Mycologists know from morphological and now molecular phylogenetic evidence that the asexual A. fumigatus belongs with species that also produce a Neosartorya sexual stage. In the molecular era, the need for a single species to have separate scientific names for its various asexual stages has become obsolete. Species with no sexual stage can be placed with those that have. Even in the 1960s, Aspergillus monographer Kenneth Raper used one name for one fungus in Aspergillus.

Mycology is unique in permitting different binomials to be applied to the various sporing stages of the same living species. The need to evolve from this archaic position to that of a single name for one species in all its sporing states was advocated by Don Reynolds and John Taylor in 1991. In 2005, the XVII International Botanical Congress established a committee to consider options for changing the pertinent rules: that committee is due to report in 2011.

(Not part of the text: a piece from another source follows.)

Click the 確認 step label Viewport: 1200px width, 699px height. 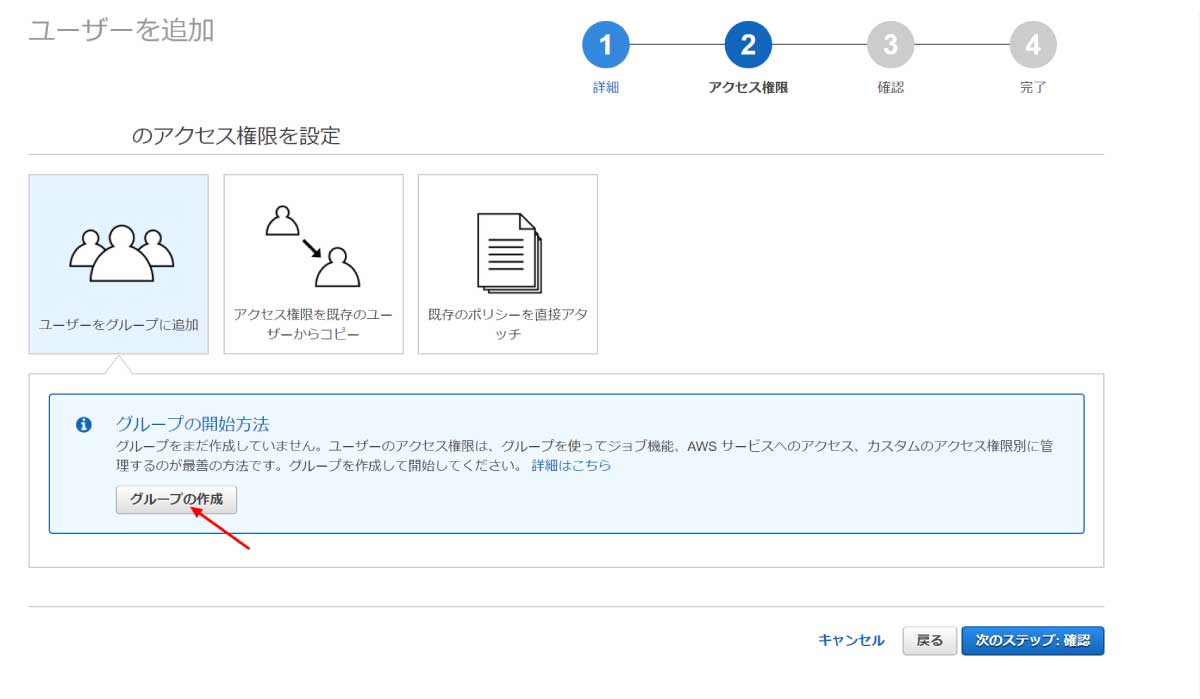(x=890, y=88)
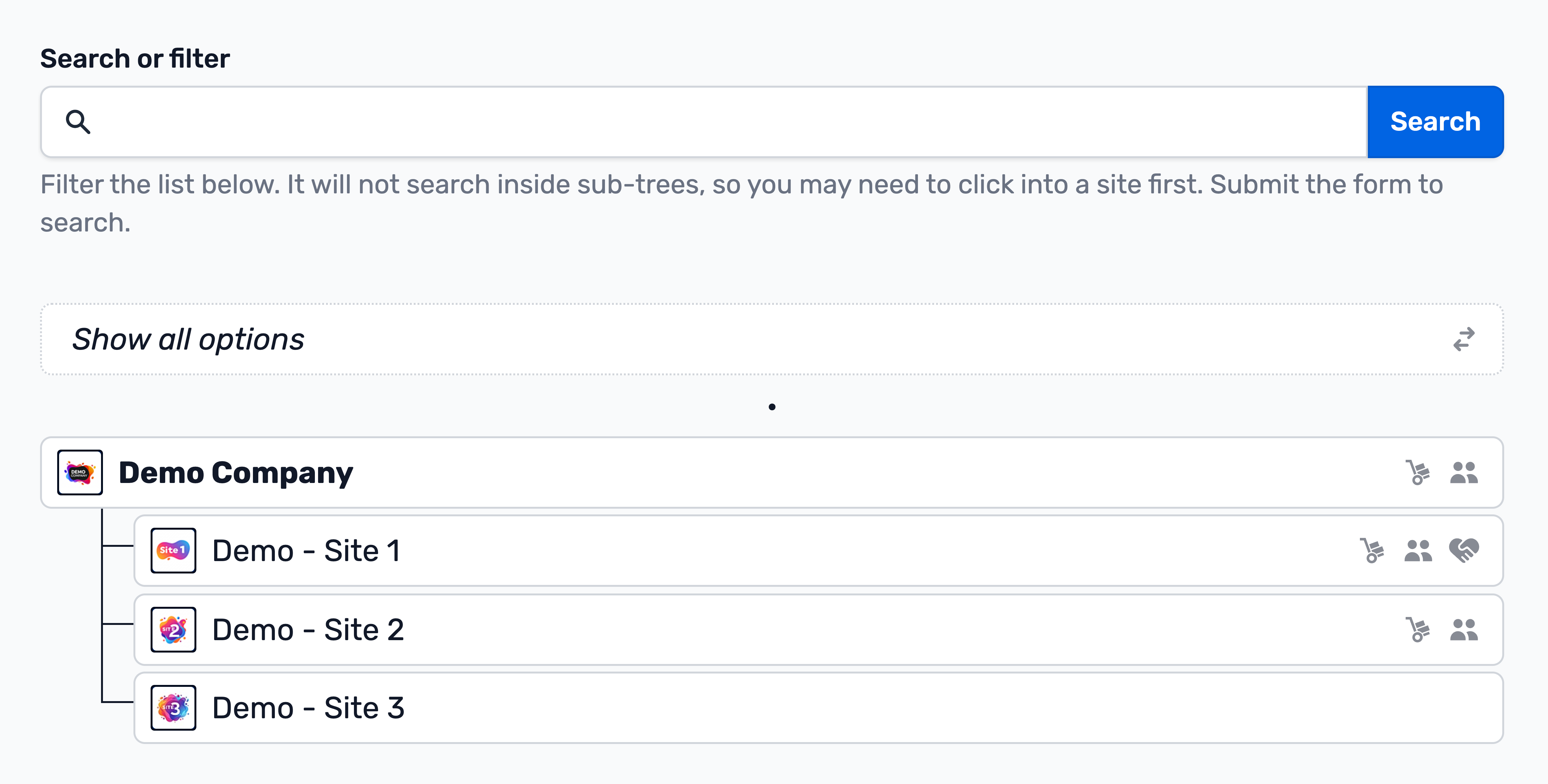Click Demo Company's people icon
Image resolution: width=1548 pixels, height=784 pixels.
pos(1464,472)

O'Gorman and colleagues did not contravene the current international rules in introducing N. fumigata, but have precipitated a potential source of confusion. That name is now available to apply to all stages of this fungus, including the asexual. The scientific community faces the prospect of reference to this species, even when dealing with just the asexual stage, using only the Neosartorya name.

The pragmatic approach is to use only the name A. fumigatus, regardless of whether the sexual or the asexual stage of the fungus is being referred to. This would be in line with the practice in A. nidulans, where the available name Emericella nidulans, based on the sexual stage of that species, is largely ignored.